Al santo nero, francescano, nato a San Fratello nel 1526 e morto a Palermo 63 anni dopo, Madaudo ha dedicato una tavola ad olio per restituirgli il volto, i cui lineamenti mancano dal corpo conservato nella chiesa di Santa Maria del Gesù. La tavola sarà donata alla città, nella mani del sindaco Leoluca Orlando, per restare esposta a Palazzo delle Aquile.
Oggi pomeriggio alle 17, intanto, in occasione dell’inaugurazione di una mostra di Madaudo nel Loft Corimbo di Piero Caldarera (via Principe di Belmonte 12, lato via Crispi, fino al 6 giugno), l’artista con un vecchio torchio, utilizzando per le acqueforti quattro lastre di rame, per imbibire via via la carta di quattro diversi inchiostri — giallo, rosso, seppia e azzurro — restituirà a tiratura limitata (solo 300) l’immagine del Santo, a figura intera accanto a due palme.
Benedetto, nato da genitori schiavi africani, trascinati dai Mori in Sicilia, poi affrancato ed entrato nell’eremo di Girolamo Lanza, dove fu cuoco, guardiano e maestro dei novizi, fu beatificato nel 1743 e canonizzato nel 1807, ma fu patrono della città già dal 1652.
«Leoluca Orlando — afferma Madaudo — ha inaugurato a Will, in Svizzera, una mia mostra. In quell’occasione mi ha parlato di San Benedetto il Moro, che conoscevo come la maggior parte dei palermitani. Mi parlò di lui come di un personaggio tenero, analfabeta, che sapeva però tradurre le Sacre Scritture.

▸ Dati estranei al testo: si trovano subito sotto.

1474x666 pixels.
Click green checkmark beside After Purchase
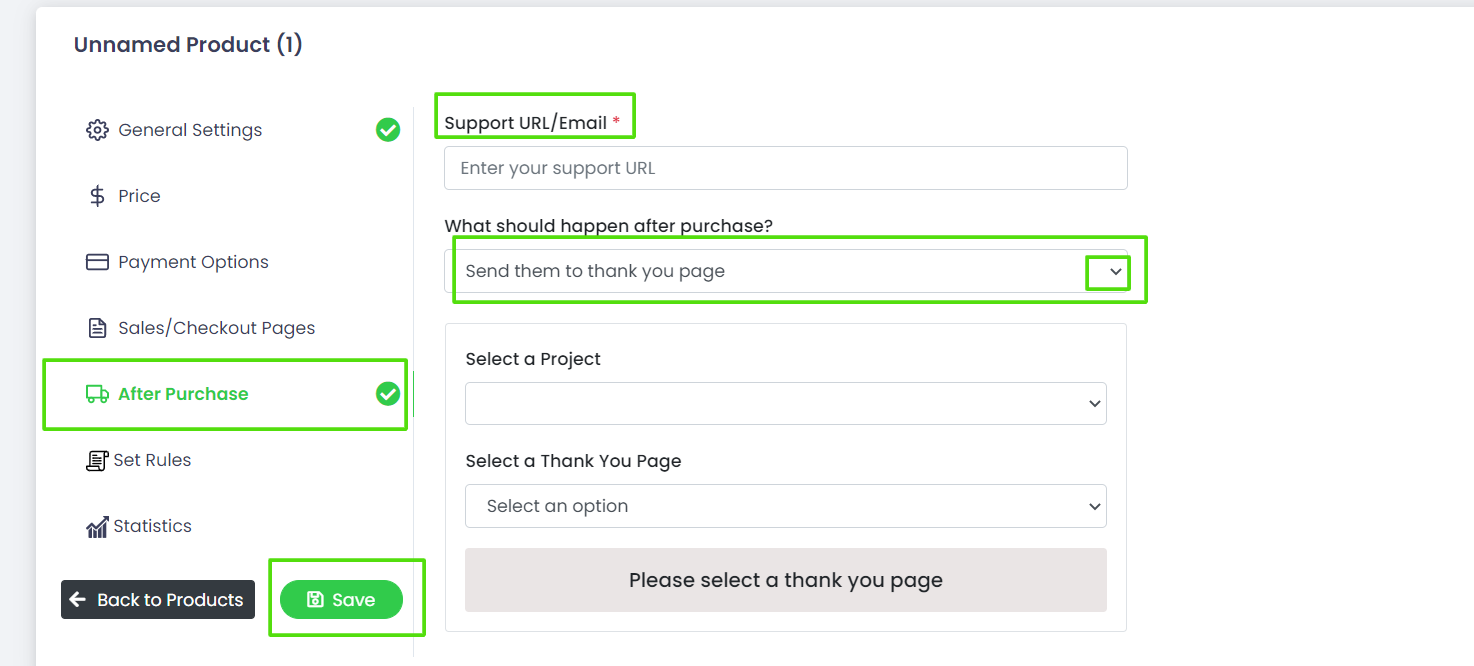point(388,394)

Mi chiese di fare un quadro, perché del Santo esisteva un’iconografia ridotta.
Per i pittori moderni non è usuale avvicinarsi a temi sacri, bisognava fare un quadro contemporaneo senza cadere nell’errore di farne un santino, esprimendo la santità, la forza delle mani che guarivano, ed il legame tra la sua origine africana e la nostra città».
Come ha immaginato il volto di San Benedetto il Moro? «Ho visto il suo corpo, conservato a Santa Maria di Gesù, il cui viso in cera è privo di lineamenti. Al momento di dipingere il volto non avendo il soggetto davanti, mi è venuta in mente l’immagine di un pastorello napoletano del Seicento, di pelle nera, con una scintilla di vita negli occhi ed una dolcezza e semplicità nello sguardo».